## [Dataset extract]
▶
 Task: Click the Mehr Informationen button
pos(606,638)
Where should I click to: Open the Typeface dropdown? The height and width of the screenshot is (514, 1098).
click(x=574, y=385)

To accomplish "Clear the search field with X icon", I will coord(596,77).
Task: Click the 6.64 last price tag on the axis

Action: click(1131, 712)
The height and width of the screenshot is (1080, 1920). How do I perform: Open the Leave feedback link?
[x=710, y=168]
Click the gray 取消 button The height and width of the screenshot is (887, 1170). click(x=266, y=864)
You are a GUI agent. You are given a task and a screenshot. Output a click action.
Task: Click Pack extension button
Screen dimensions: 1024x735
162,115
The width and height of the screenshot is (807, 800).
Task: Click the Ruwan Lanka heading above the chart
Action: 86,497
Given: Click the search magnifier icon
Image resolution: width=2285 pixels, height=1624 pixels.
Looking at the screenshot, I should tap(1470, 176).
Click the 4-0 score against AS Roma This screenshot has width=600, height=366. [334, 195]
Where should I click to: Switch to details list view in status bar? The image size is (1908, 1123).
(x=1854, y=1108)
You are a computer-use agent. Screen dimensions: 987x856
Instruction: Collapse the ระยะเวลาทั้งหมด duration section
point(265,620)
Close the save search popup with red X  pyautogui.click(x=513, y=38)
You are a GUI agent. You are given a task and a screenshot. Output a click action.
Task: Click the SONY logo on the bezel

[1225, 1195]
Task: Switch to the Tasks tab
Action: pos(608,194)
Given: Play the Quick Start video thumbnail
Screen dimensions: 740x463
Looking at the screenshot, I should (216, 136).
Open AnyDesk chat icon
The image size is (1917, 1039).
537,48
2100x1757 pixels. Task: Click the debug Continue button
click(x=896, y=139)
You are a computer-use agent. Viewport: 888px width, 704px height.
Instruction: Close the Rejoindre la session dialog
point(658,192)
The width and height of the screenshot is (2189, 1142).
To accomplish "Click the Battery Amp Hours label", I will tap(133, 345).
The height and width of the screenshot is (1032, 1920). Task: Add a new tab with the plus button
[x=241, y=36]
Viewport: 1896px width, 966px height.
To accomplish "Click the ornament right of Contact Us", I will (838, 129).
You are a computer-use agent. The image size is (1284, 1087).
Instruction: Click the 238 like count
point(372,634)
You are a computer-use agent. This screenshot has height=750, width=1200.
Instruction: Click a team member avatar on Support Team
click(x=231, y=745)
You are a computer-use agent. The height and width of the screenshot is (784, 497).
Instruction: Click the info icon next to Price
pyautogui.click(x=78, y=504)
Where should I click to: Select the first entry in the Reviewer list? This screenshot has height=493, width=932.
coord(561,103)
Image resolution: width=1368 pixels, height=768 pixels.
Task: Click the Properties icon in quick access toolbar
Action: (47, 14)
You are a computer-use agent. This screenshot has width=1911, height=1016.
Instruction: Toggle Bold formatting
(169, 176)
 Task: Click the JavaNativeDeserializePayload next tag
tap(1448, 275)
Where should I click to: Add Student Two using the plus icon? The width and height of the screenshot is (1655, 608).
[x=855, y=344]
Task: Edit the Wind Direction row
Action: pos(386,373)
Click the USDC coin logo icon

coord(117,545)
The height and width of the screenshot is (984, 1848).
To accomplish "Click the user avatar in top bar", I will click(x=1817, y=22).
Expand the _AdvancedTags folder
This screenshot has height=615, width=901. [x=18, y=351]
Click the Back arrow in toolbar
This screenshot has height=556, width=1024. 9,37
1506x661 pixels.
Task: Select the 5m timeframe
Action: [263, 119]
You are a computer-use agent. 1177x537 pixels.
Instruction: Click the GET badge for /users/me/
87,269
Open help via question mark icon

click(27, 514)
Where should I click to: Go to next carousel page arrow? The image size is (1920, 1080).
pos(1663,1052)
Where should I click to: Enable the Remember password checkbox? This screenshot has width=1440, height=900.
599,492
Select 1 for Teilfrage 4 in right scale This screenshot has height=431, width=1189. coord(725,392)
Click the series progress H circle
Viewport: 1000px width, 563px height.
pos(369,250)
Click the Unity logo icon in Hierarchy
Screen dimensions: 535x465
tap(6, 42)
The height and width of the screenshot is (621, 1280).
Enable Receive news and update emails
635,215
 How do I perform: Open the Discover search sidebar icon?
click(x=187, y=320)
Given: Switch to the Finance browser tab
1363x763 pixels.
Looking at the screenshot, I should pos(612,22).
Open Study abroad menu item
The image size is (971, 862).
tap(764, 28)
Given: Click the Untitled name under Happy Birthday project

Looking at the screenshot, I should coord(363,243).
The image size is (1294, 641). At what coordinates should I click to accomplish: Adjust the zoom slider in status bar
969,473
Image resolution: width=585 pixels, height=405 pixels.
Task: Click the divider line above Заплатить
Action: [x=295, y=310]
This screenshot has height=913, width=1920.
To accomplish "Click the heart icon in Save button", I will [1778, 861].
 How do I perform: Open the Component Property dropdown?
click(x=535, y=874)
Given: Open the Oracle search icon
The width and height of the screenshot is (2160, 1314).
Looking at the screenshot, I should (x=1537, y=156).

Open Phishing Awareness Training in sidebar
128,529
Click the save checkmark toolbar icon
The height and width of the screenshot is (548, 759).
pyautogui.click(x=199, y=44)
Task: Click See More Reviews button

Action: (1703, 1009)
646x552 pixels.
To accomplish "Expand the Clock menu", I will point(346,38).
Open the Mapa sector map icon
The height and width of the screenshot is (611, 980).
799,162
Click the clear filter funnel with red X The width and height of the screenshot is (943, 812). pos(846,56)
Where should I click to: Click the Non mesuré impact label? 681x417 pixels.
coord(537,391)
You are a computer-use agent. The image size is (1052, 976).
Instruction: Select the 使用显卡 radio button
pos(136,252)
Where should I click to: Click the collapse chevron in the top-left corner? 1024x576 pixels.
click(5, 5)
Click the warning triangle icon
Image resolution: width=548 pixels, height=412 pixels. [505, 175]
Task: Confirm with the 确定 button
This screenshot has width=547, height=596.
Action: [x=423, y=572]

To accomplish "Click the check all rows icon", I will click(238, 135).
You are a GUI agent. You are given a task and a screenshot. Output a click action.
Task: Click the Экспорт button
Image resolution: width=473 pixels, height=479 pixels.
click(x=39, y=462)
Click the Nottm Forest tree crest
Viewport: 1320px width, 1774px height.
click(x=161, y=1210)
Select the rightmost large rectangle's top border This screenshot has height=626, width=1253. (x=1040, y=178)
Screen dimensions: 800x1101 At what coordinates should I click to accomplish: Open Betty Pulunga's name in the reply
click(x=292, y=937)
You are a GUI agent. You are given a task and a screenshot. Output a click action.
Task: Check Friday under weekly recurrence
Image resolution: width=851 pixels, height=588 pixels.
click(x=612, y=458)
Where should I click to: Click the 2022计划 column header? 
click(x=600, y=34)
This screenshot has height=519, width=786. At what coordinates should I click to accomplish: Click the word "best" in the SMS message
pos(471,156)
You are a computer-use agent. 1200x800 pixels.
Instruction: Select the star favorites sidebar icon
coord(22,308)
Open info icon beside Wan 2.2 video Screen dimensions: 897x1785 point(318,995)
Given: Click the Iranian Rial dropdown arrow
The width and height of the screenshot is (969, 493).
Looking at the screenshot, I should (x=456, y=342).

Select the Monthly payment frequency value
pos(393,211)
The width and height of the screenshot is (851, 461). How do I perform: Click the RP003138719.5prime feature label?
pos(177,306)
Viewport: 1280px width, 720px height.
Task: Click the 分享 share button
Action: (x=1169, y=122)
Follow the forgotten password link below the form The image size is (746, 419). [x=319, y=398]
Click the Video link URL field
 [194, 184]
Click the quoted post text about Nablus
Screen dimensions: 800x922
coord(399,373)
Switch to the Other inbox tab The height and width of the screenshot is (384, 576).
◀
## [Aim]
Copy every one of the rows above verbatim, keeping each line as it appears.

## [Answer to the exercise]
 Task: Click the Mehr Informationen button
pos(606,638)
Where should I click to: Open the Typeface dropdown? The height and width of the screenshot is (514, 1098).
click(x=574, y=385)

To accomplish "Clear the search field with X icon", I will coord(596,77).
Task: Click the 6.64 last price tag on the axis

Action: click(1131, 712)
The height and width of the screenshot is (1080, 1920). How do I perform: Open the Leave feedback link?
[x=710, y=168]
Click the gray 取消 button The height and width of the screenshot is (887, 1170). click(x=266, y=864)
You are a GUI agent. You are given a task and a screenshot. Output a click action.
Task: Click Pack extension button
Screen dimensions: 1024x735
162,115
The width and height of the screenshot is (807, 800).
Task: Click the Ruwan Lanka heading above the chart
Action: 86,497
Given: Click the search magnifier icon
Image resolution: width=2285 pixels, height=1624 pixels.
Looking at the screenshot, I should tap(1470, 176).
Click the 4-0 score against AS Roma This screenshot has width=600, height=366. [334, 195]
Where should I click to: Switch to details list view in status bar? The image size is (1908, 1123).
(x=1854, y=1108)
You are a computer-use agent. Screen dimensions: 987x856
Instruction: Collapse the ระยะเวลาทั้งหมด duration section
point(265,620)
Close the save search popup with red X  pyautogui.click(x=513, y=38)
You are a GUI agent. You are given a task and a screenshot. Output a click action.
Task: Click the SONY logo on the bezel

[1225, 1195]
Task: Switch to the Tasks tab
Action: pos(608,194)
Given: Play the Quick Start video thumbnail
Screen dimensions: 740x463
Looking at the screenshot, I should (216, 136).
Open AnyDesk chat icon
The image size is (1917, 1039).
537,48
2100x1757 pixels. Task: Click the debug Continue button
click(x=896, y=139)
You are a computer-use agent. Viewport: 888px width, 704px height.
Instruction: Close the Rejoindre la session dialog
point(658,192)
The width and height of the screenshot is (2189, 1142).
To accomplish "Click the Battery Amp Hours label", I will tap(133, 345).
The height and width of the screenshot is (1032, 1920). Task: Add a new tab with the plus button
[x=241, y=36]
Viewport: 1896px width, 966px height.
To accomplish "Click the ornament right of Contact Us", I will (838, 129).
You are a computer-use agent. The image size is (1284, 1087).
Instruction: Click the 238 like count
point(372,634)
You are a computer-use agent. This screenshot has height=750, width=1200.
Instruction: Click a team member avatar on Support Team
click(x=231, y=745)
You are a computer-use agent. The height and width of the screenshot is (784, 497).
Instruction: Click the info icon next to Price
pyautogui.click(x=78, y=504)
Where should I click to: Select the first entry in the Reviewer list? This screenshot has height=493, width=932.
coord(561,103)
Image resolution: width=1368 pixels, height=768 pixels.
Task: Click the Properties icon in quick access toolbar
Action: (47, 14)
You are a computer-use agent. This screenshot has width=1911, height=1016.
Instruction: Toggle Bold formatting
(169, 176)
 Task: Click the JavaNativeDeserializePayload next tag
tap(1448, 275)
Where should I click to: Add Student Two using the plus icon? The width and height of the screenshot is (1655, 608).
[x=855, y=344]
Task: Edit the Wind Direction row
Action: pos(386,373)
Click the USDC coin logo icon

coord(117,545)
The height and width of the screenshot is (984, 1848).
To accomplish "Click the user avatar in top bar", I will click(x=1817, y=22).
Expand the _AdvancedTags folder
This screenshot has height=615, width=901. [x=18, y=351]
Click the Back arrow in toolbar
This screenshot has height=556, width=1024. 9,37
1506x661 pixels.
Task: Select the 5m timeframe
Action: [263, 119]
You are a computer-use agent. 1177x537 pixels.
Instruction: Click the GET badge for /users/me/
87,269
Open help via question mark icon

click(27, 514)
Where should I click to: Go to next carousel page arrow? The image size is (1920, 1080).
pos(1663,1052)
Where should I click to: Enable the Remember password checkbox? This screenshot has width=1440, height=900.
599,492
Select 1 for Teilfrage 4 in right scale This screenshot has height=431, width=1189. coord(725,392)
Click the series progress H circle
Viewport: 1000px width, 563px height.
pos(369,250)
Click the Unity logo icon in Hierarchy
Screen dimensions: 535x465
tap(6, 42)
The height and width of the screenshot is (621, 1280).
Enable Receive news and update emails
635,215
 How do I perform: Open the Discover search sidebar icon?
click(x=187, y=320)
Given: Switch to the Finance browser tab
1363x763 pixels.
Looking at the screenshot, I should pos(612,22).
Open Study abroad menu item
The image size is (971, 862).
tap(764, 28)
Given: Click the Untitled name under Happy Birthday project

Looking at the screenshot, I should coord(363,243).
The image size is (1294, 641). At what coordinates should I click to accomplish: Adjust the zoom slider in status bar
969,473
Image resolution: width=585 pixels, height=405 pixels.
Task: Click the divider line above Заплатить
Action: [x=295, y=310]
This screenshot has height=913, width=1920.
To accomplish "Click the heart icon in Save button", I will [1778, 861].
 How do I perform: Open the Component Property dropdown?
click(x=535, y=874)
Given: Open the Oracle search icon
The width and height of the screenshot is (2160, 1314).
Looking at the screenshot, I should (x=1537, y=156).

Open Phishing Awareness Training in sidebar
128,529
Click the save checkmark toolbar icon
The height and width of the screenshot is (548, 759).
pyautogui.click(x=199, y=44)
Task: Click See More Reviews button

Action: (1703, 1009)
646x552 pixels.
To accomplish "Expand the Clock menu", I will point(346,38).
Open the Mapa sector map icon
The height and width of the screenshot is (611, 980).
799,162
Click the clear filter funnel with red X The width and height of the screenshot is (943, 812). pos(846,56)
Where should I click to: Click the Non mesuré impact label? 681x417 pixels.
coord(537,391)
You are a computer-use agent. The image size is (1052, 976).
Instruction: Select the 使用显卡 radio button
pos(136,252)
Where should I click to: Click the collapse chevron in the top-left corner? 1024x576 pixels.
click(5, 5)
Click the warning triangle icon
Image resolution: width=548 pixels, height=412 pixels. [505, 175]
Task: Confirm with the 确定 button
This screenshot has width=547, height=596.
Action: [x=423, y=572]

To accomplish "Click the check all rows icon", I will click(238, 135).
You are a GUI agent. You are given a task and a screenshot. Output a click action.
Task: Click the Экспорт button
Image resolution: width=473 pixels, height=479 pixels.
click(x=39, y=462)
Click the Nottm Forest tree crest
Viewport: 1320px width, 1774px height.
click(x=161, y=1210)
Select the rightmost large rectangle's top border This screenshot has height=626, width=1253. (x=1040, y=178)
Screen dimensions: 800x1101 At what coordinates should I click to accomplish: Open Betty Pulunga's name in the reply
click(x=292, y=937)
You are a GUI agent. You are given a task and a screenshot. Output a click action.
Task: Check Friday under weekly recurrence
Image resolution: width=851 pixels, height=588 pixels.
click(x=612, y=458)
Where should I click to: Click the 2022计划 column header? 
click(x=600, y=34)
This screenshot has height=519, width=786. At what coordinates should I click to accomplish: Click the word "best" in the SMS message
pos(471,156)
You are a computer-use agent. 1200x800 pixels.
Instruction: Select the star favorites sidebar icon
coord(22,308)
Open info icon beside Wan 2.2 video Screen dimensions: 897x1785 point(318,995)
Given: Click the Iranian Rial dropdown arrow
The width and height of the screenshot is (969, 493).
Looking at the screenshot, I should (x=456, y=342).

Select the Monthly payment frequency value
pos(393,211)
The width and height of the screenshot is (851, 461). How do I perform: Click the RP003138719.5prime feature label?
pos(177,306)
Viewport: 1280px width, 720px height.
Task: Click the 分享 share button
Action: (x=1169, y=122)
Follow the forgotten password link below the form The image size is (746, 419). [x=319, y=398]
Click the Video link URL field
 [194, 184]
Click the quoted post text about Nablus
Screen dimensions: 800x922
coord(399,373)
Switch to the Other inbox tab The height and width of the screenshot is (384, 576).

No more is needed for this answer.